Exercise description |
Please copy each of the following records word for word.

* * *

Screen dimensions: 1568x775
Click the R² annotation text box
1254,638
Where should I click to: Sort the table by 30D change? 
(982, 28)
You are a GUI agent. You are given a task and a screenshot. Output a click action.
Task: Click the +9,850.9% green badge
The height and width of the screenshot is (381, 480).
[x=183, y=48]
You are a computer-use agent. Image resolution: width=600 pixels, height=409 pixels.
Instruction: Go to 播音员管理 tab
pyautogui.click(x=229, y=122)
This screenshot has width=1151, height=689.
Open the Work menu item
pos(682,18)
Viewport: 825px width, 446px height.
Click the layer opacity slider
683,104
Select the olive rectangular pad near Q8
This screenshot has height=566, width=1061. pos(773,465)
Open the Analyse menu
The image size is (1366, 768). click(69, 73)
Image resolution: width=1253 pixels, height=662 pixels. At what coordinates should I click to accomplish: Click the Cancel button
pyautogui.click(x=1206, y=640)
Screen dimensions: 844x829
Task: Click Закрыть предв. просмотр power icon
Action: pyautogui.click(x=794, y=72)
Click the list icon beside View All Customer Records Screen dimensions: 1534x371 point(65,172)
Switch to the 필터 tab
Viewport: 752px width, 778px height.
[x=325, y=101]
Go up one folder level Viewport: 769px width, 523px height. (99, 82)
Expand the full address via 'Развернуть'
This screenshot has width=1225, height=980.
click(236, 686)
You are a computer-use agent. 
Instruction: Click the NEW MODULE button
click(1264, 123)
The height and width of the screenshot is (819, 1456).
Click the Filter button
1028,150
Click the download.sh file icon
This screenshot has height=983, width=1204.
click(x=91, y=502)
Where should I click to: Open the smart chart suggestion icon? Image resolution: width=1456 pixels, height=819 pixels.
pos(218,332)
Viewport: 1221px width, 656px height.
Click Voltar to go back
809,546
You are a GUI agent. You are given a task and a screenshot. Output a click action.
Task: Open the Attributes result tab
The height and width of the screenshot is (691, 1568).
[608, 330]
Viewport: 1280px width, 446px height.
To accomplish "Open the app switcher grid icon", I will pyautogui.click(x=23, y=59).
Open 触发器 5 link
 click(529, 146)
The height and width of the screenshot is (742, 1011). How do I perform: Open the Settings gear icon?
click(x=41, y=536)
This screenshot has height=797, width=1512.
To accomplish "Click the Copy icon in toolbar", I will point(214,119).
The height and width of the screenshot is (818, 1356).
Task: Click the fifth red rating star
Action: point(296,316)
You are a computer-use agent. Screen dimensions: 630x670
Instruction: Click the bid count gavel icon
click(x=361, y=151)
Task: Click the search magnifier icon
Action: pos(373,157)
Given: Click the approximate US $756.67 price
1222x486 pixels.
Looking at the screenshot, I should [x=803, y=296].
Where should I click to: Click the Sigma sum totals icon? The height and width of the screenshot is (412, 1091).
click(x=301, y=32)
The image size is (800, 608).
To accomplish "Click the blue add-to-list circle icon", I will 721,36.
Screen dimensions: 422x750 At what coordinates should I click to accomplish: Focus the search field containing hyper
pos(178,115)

* * *

Response to the exercise |
Screen dimensions: 1568x775
Click the R² annotation text box
1254,638
Where should I click to: Sort the table by 30D change? 
(982, 28)
You are a GUI agent. You are given a task and a screenshot. Output a click action.
Task: Click the +9,850.9% green badge
The height and width of the screenshot is (381, 480).
[x=183, y=48]
You are a computer-use agent. Image resolution: width=600 pixels, height=409 pixels.
Instruction: Go to 播音员管理 tab
pyautogui.click(x=229, y=122)
This screenshot has width=1151, height=689.
Open the Work menu item
pos(682,18)
Viewport: 825px width, 446px height.
Click the layer opacity slider
683,104
Select the olive rectangular pad near Q8
This screenshot has height=566, width=1061. pos(773,465)
Open the Analyse menu
The image size is (1366, 768). click(69, 73)
Image resolution: width=1253 pixels, height=662 pixels. At what coordinates should I click to accomplish: Click the Cancel button
pyautogui.click(x=1206, y=640)
Screen dimensions: 844x829
Task: Click Закрыть предв. просмотр power icon
Action: pyautogui.click(x=794, y=72)
Click the list icon beside View All Customer Records Screen dimensions: 1534x371 point(65,172)
Switch to the 필터 tab
Viewport: 752px width, 778px height.
[x=325, y=101]
Go up one folder level Viewport: 769px width, 523px height. (99, 82)
Expand the full address via 'Развернуть'
This screenshot has width=1225, height=980.
click(236, 686)
You are a computer-use agent. 
Instruction: Click the NEW MODULE button
click(1264, 123)
The height and width of the screenshot is (819, 1456).
Click the Filter button
1028,150
Click the download.sh file icon
This screenshot has height=983, width=1204.
click(x=91, y=502)
Where should I click to: Open the smart chart suggestion icon? Image resolution: width=1456 pixels, height=819 pixels.
pos(218,332)
Viewport: 1221px width, 656px height.
Click Voltar to go back
809,546
You are a GUI agent. You are given a task and a screenshot. Output a click action.
Task: Open the Attributes result tab
The height and width of the screenshot is (691, 1568).
[608, 330]
Viewport: 1280px width, 446px height.
To accomplish "Open the app switcher grid icon", I will pyautogui.click(x=23, y=59).
Open 触发器 5 link
 click(529, 146)
The height and width of the screenshot is (742, 1011). How do I perform: Open the Settings gear icon?
click(x=41, y=536)
This screenshot has height=797, width=1512.
To accomplish "Click the Copy icon in toolbar", I will point(214,119).
The height and width of the screenshot is (818, 1356).
Task: Click the fifth red rating star
Action: point(296,316)
You are a computer-use agent. Screen dimensions: 630x670
Instruction: Click the bid count gavel icon
click(x=361, y=151)
Task: Click the search magnifier icon
Action: pos(373,157)
Given: Click the approximate US $756.67 price
1222x486 pixels.
Looking at the screenshot, I should [x=803, y=296].
Where should I click to: Click the Sigma sum totals icon? The height and width of the screenshot is (412, 1091).
click(x=301, y=32)
The image size is (800, 608).
To accomplish "Click the blue add-to-list circle icon", I will 721,36.
Screen dimensions: 422x750 At what coordinates should I click to accomplish: Focus the search field containing hyper
pos(178,115)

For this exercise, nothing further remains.